- Opening Delimiter -

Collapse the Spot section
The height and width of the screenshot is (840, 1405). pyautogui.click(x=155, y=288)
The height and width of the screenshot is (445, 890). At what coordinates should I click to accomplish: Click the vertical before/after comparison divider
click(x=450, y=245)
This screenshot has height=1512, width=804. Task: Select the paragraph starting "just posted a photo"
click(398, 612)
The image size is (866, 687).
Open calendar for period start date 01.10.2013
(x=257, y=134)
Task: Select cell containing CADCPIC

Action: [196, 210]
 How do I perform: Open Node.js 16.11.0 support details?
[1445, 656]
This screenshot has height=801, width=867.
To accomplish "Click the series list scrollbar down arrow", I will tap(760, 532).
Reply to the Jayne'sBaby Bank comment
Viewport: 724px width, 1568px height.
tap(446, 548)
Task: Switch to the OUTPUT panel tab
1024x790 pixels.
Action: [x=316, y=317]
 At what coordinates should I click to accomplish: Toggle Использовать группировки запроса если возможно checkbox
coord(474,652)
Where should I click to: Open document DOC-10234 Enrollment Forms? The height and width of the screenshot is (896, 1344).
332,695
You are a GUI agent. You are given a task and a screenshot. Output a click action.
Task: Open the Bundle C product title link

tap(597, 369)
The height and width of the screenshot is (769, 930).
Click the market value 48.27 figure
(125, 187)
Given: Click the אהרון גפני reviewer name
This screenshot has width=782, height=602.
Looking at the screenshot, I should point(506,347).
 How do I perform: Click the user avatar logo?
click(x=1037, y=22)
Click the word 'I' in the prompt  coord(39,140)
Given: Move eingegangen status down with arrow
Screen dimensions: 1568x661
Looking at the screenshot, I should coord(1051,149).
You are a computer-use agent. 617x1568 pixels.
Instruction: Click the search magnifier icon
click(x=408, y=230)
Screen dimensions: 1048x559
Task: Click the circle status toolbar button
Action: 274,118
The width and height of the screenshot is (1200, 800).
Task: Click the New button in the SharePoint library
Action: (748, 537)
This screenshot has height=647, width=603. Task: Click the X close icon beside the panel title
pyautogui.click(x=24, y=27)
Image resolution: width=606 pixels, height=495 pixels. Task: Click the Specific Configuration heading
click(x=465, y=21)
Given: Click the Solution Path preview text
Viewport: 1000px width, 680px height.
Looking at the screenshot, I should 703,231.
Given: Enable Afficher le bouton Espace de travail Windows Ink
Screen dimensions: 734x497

- Closing Delimiter -

Show all lines from the listing above in which "agent" appears.

You are a GUI agent. You are given a task and a screenshot. Output a click action.
You are a computer-use agent. 617x1568 pixels.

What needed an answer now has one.